** RECORDS follows **

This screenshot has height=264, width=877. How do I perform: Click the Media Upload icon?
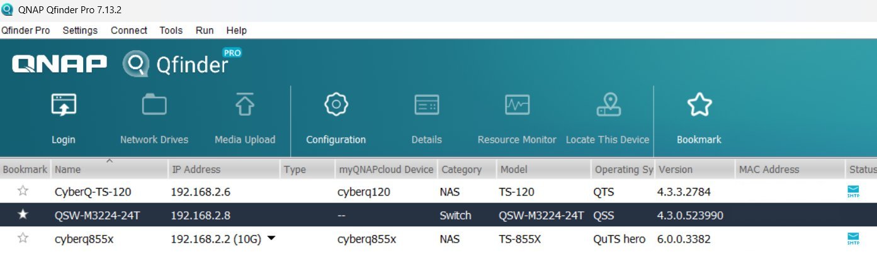click(244, 106)
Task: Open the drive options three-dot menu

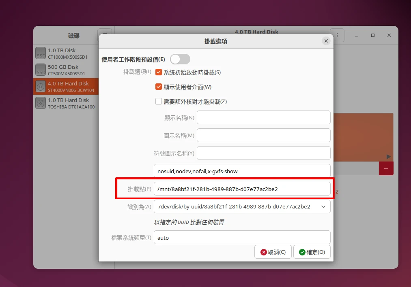Action: point(337,35)
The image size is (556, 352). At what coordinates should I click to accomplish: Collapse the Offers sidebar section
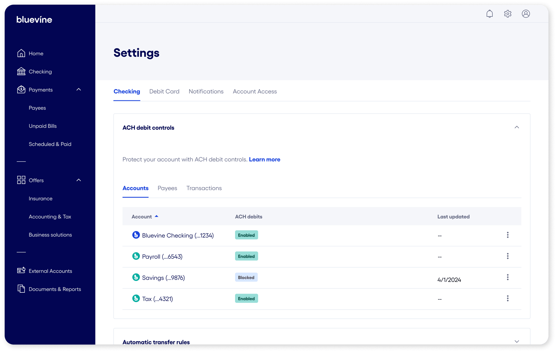[x=79, y=180]
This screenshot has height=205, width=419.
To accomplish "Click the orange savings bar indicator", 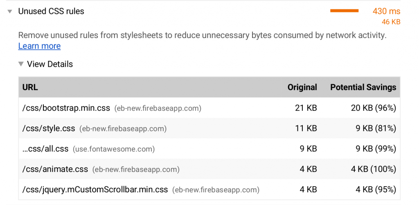I will (344, 11).
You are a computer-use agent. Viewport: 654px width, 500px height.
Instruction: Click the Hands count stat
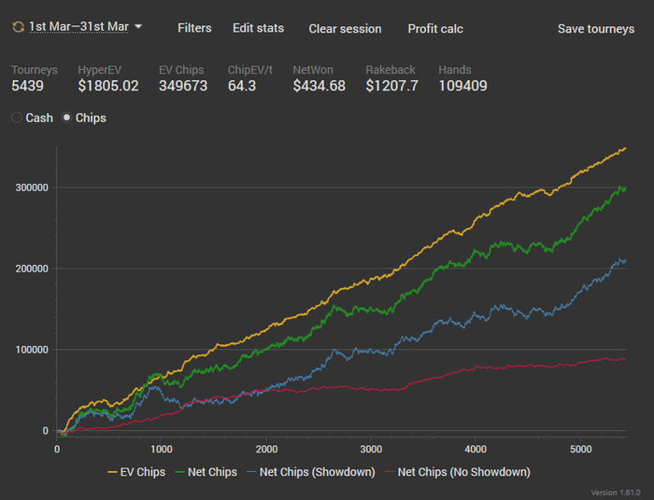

** End of RECORDS **

* DIRECTIONS:
Copy exactly the lines that run from the line containing "You are a computer-use" to the end of the data above, keeping both end lines and leaving out all pictures.

* WRITTEN ANSWER:
You are a computer-use agent. Viewport: 654px width, 500px height.
Instruction: Click the Hands count stat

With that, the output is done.